SITUAZIONE PARADOSSALE
La situazione attuale è alquanto paradossale, osserva però Oilprice: “funzionari governativi nazionali e internazionali chiedono la decarbonizzazione dell’industria degli idrocarburi. Allo stesso tempo, prevedono una domanda più elevata per questi stessi idrocarburi e, nel caso dell’AIE, avvertono che questa domanda più elevata si tradurrebbe in un deficit”.
“Sarebbe ragionevole suggerire che ciò significhi che gli sforzi di decarbonizzazione non stanno andando esattamente come previsto. Il motivo è che il bisogno di energia è immediato e pressante. La gente ha bisogno di energia adesso e non tra cinque anni. E Big Oil è felice di aiutare mentre investe in quella nuova capacità energetica che sarà operativa tra cinque anni grazie ai sussidi governativi”, ha concluso Oilprice.
PER ENI CAPACITA’ INSTALLATA NELLE RINNOVABILI A 2,5GW
Passando all’Italia, anche Eni sta portando avanti il discorso della decarbonizzazione: al 30 giugno 2023, la capacità installata da fonti rinnovabili è pari a 2.5 GW, in aumento di circa 1 GW rispetto al 30 giugno 2022, principalmente grazie alle acquisizioni effettuate in Italia (Gruppo PLT), in Spagna (Boreas e Helios), negli Stati Uniti (Kellam), allo sviluppo organico dei progetti di Brazoria negli Stati Uniti, Cerillares in Spagna e in Kazakhstan con la prima tranche del progetto Shaulder, nonché alla realizzazione del primo impianto di accumulo di energia in Italia, presso il sito di Assemini”, secondo quanto emerge dalla semestrale del Cane a sei zampe.
Ma in ballo ci sono molti progetti come ad esempio quello di GreenIT, la joint venture italiana per le energie rinnovabili nata tra Plenitude (Eni) e Cdp Equity (Gruppo Cdp), che hanno firmato un accordo con Copenhagen Infrastructure Partners (Cip – attraverso i suoi Flagship Funds), per sviluppare tre parchi eolici offshore galleggianti nel Lazio e in Sardegna. Gli impianti saranno collocati a circa 30 km dalla costa e hanno una capacità totale di quasi 2 Gw.
L’intesa prevede infatti lo sviluppo di un parco eolico nel Lazio, al largo di Civitavecchia, per una capacità complessiva fino a 540 Mw e di altri due impianti situati al largo di Olbia (Sardegna), con una potenza di circa 500 Mw e 1 Gw. I tre progetti dovrebbero così generare circa 5 TWh l’anno e saranno operativi tra il 2028 e il 2031, una volta completato l’iter autorizzativo e la successiva fase di costruzione.

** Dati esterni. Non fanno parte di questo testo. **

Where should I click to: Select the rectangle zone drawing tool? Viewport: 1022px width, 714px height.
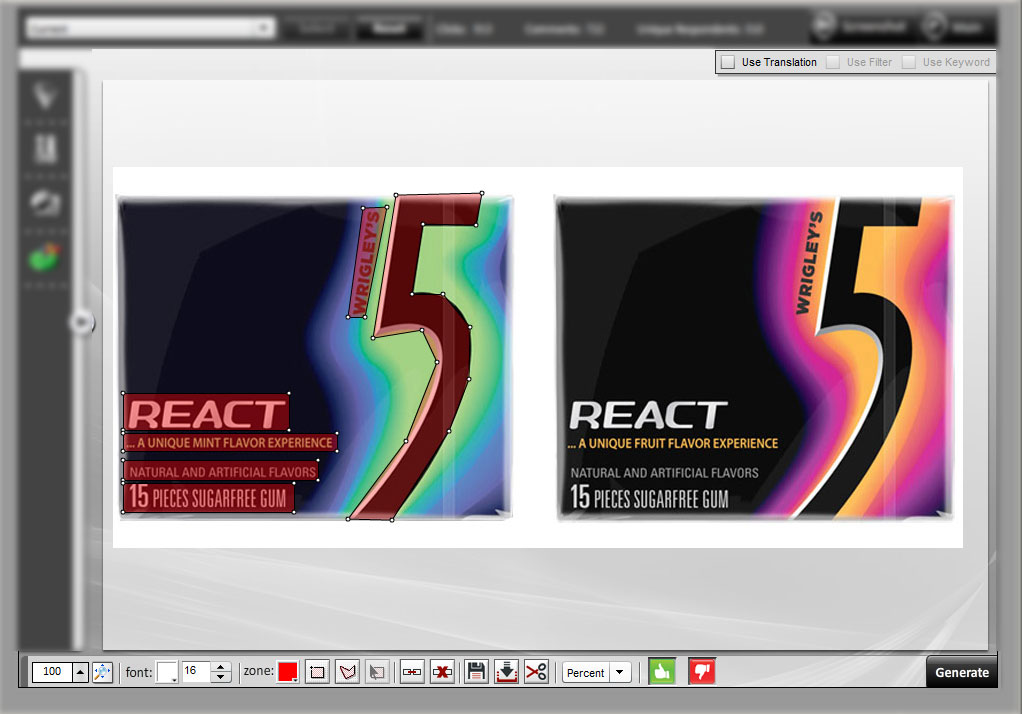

L’intero portafoglio eolico offshore italiano della partnership raggiungerà una potenza di quasi 3 Gw, con una produzione annua di circa 7 TWh di energia rinnovabile, in grado di soddisfare i consumi elettrici di quasi 2,51 milioni di famiglie.
Di recente, Vårgrønn, joint venture tra Plenitude (Eni) e HitecVision, e la società irlandese di servizi energetici integrati Energia Group hanno annunciato un accordo per lo sviluppo congiunto di due progetti eolici offshore in Irlanda entro il 2030, per una capacità totale fino a 1,8 GW. Lo sviluppo di questi due impianti, situati rispettivamente nel Mare Celtico settentrionale e nel Mare d’Irlanda meridionale, con una potenza installata fino a 900 MW ciascuno, consente a Plenitude di estendere, attraverso Vårgrønn, le proprie attività al mercato eolico offshore irlandese.
IL PROGETTO DI FUSIONE NUCLEARE
Infine Eni sta cercando di sviluppare energia dalla fusione nucleare attraverso una partnership negli Usa. Se già da qualche anno il colosso italiano dell’oil and gas era tra gli “azionisti strategici” della Commonwealth Fusion Systems (uno spinout del Massachusetts Institute of Technology), Eni è diventata nei mesi scorsi anche partner tecnologico della compagnia di Boston. L’obiettivo è quello di realizzare e rendere operativo entro due anni, nel 2025, il primo impianto pilota a confinamento magnetico per la produzione netta di energia da fusione. Ed entro i primi anni del prossimo decennio costruire la prima centrale elettrica industriale da fusione in grado di immettere elettricità nella rete.